→ **Instructions to follow**
Can you rewrite the rows between the line containing "You are a computer-use" and the line containing "coord(1138,260)", inclusive, as a JSON list of strings, one string per line and blank lines omitted?

→ **Data for the task**
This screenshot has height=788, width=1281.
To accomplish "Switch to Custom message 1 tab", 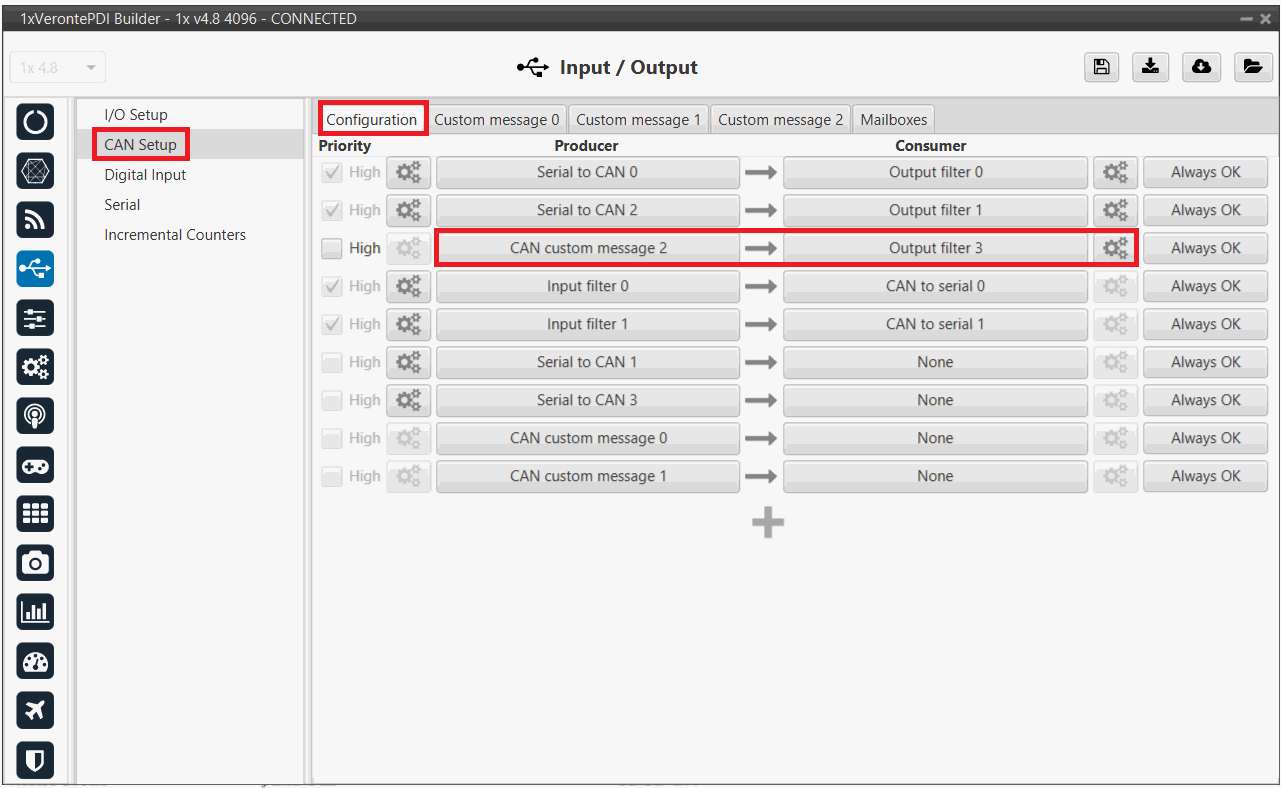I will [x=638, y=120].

---

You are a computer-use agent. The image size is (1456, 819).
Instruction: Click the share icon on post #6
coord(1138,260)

→ **Solved exercise**
[
  "You are a computer-use agent. The image size is (1456, 819).",
  "Instruction: Click the share icon on post #6",
  "coord(1138,260)"
]